(YOUR INSTRUCTIONS) In the material below, find the line that contains "The height and width of the screenshot is (720, 1280)." and the line that contains "Given: Switch to the Icon 2 tab", then write out exactly those two lines and everything between them.
*** Opening of DATA IN THIS EXERCISE ***
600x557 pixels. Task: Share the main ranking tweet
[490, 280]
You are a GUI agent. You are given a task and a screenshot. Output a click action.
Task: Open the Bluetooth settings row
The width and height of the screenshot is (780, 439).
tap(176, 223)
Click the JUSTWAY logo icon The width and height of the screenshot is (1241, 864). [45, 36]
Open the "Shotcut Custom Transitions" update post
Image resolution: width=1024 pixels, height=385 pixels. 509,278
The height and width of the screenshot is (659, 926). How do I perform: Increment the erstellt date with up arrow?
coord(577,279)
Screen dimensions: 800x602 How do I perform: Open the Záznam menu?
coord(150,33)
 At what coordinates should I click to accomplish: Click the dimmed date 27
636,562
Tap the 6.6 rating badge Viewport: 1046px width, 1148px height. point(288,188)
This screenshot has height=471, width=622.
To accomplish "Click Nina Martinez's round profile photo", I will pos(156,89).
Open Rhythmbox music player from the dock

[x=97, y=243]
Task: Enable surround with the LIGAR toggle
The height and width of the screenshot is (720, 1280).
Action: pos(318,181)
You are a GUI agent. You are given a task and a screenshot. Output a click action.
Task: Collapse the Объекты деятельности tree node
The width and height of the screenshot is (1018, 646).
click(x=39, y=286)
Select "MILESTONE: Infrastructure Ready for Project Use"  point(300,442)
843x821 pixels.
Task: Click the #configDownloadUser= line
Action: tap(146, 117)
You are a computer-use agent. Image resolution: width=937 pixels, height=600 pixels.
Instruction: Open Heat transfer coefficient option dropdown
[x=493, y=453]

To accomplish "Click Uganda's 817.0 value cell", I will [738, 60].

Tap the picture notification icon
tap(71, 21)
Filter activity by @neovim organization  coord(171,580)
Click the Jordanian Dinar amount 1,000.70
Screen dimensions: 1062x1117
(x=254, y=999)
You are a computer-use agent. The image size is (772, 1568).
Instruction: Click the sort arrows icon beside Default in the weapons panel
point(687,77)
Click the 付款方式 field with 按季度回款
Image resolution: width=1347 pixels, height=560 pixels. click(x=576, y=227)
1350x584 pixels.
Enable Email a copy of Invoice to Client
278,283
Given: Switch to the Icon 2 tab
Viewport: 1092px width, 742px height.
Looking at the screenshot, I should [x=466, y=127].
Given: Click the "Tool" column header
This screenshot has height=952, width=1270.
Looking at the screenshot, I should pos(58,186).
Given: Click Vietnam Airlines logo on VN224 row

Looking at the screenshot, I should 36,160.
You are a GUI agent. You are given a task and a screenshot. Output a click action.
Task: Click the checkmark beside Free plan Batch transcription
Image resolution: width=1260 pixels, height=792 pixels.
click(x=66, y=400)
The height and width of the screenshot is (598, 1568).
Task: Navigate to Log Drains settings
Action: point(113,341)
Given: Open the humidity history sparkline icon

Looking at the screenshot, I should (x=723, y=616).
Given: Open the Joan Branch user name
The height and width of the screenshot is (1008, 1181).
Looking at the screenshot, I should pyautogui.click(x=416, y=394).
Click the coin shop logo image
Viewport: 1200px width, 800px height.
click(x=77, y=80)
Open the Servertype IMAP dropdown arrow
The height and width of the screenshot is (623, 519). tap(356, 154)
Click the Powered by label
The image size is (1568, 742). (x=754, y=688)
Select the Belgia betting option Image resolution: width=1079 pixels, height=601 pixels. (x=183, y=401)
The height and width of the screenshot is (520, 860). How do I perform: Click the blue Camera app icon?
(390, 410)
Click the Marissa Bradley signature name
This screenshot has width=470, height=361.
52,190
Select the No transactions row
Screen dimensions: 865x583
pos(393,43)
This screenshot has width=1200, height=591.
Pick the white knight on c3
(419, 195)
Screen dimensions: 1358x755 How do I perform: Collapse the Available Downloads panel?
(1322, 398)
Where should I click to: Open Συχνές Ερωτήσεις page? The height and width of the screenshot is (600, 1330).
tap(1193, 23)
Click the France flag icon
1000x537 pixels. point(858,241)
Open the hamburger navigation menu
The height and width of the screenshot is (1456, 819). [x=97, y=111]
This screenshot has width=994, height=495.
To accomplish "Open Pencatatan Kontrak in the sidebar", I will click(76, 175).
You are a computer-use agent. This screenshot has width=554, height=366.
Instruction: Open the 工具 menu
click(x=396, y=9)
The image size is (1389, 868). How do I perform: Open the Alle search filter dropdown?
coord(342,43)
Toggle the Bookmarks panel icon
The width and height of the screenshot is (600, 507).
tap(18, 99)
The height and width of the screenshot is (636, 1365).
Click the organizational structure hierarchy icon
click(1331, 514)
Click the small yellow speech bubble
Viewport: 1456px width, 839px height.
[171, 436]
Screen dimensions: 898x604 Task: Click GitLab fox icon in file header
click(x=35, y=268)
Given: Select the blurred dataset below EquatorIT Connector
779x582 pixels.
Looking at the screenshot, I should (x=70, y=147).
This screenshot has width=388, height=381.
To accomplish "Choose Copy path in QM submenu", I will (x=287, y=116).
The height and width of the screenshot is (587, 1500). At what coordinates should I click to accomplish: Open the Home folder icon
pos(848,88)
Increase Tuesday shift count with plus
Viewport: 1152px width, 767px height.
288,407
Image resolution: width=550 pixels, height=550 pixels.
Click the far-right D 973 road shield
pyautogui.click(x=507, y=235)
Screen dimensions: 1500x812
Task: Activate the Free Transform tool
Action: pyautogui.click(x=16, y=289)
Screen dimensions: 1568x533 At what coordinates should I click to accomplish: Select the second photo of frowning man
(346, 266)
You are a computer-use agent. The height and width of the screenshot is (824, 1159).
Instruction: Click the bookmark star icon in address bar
*** Close of DATA IN THIS EXERCISE ***
(RESULT)
The height and width of the screenshot is (720, 1280).
Action: pos(318,181)
You are a GUI agent. You are given a task and a screenshot. Output a click action.
Task: Collapse the Объекты деятельности tree node
The width and height of the screenshot is (1018, 646).
click(x=39, y=286)
Select "MILESTONE: Infrastructure Ready for Project Use"  point(300,442)
843x821 pixels.
Task: Click the #configDownloadUser= line
Action: tap(146, 117)
You are a computer-use agent. Image resolution: width=937 pixels, height=600 pixels.
Instruction: Open Heat transfer coefficient option dropdown
[x=493, y=453]

To accomplish "Click Uganda's 817.0 value cell", I will [738, 60].

Tap the picture notification icon
tap(71, 21)
Filter activity by @neovim organization  coord(171,580)
Click the Jordanian Dinar amount 1,000.70
Screen dimensions: 1062x1117
(x=254, y=999)
You are a computer-use agent. The image size is (772, 1568).
Instruction: Click the sort arrows icon beside Default in the weapons panel
point(687,77)
Click the 付款方式 field with 按季度回款
Image resolution: width=1347 pixels, height=560 pixels. click(x=576, y=227)
1350x584 pixels.
Enable Email a copy of Invoice to Client
278,283
Given: Switch to the Icon 2 tab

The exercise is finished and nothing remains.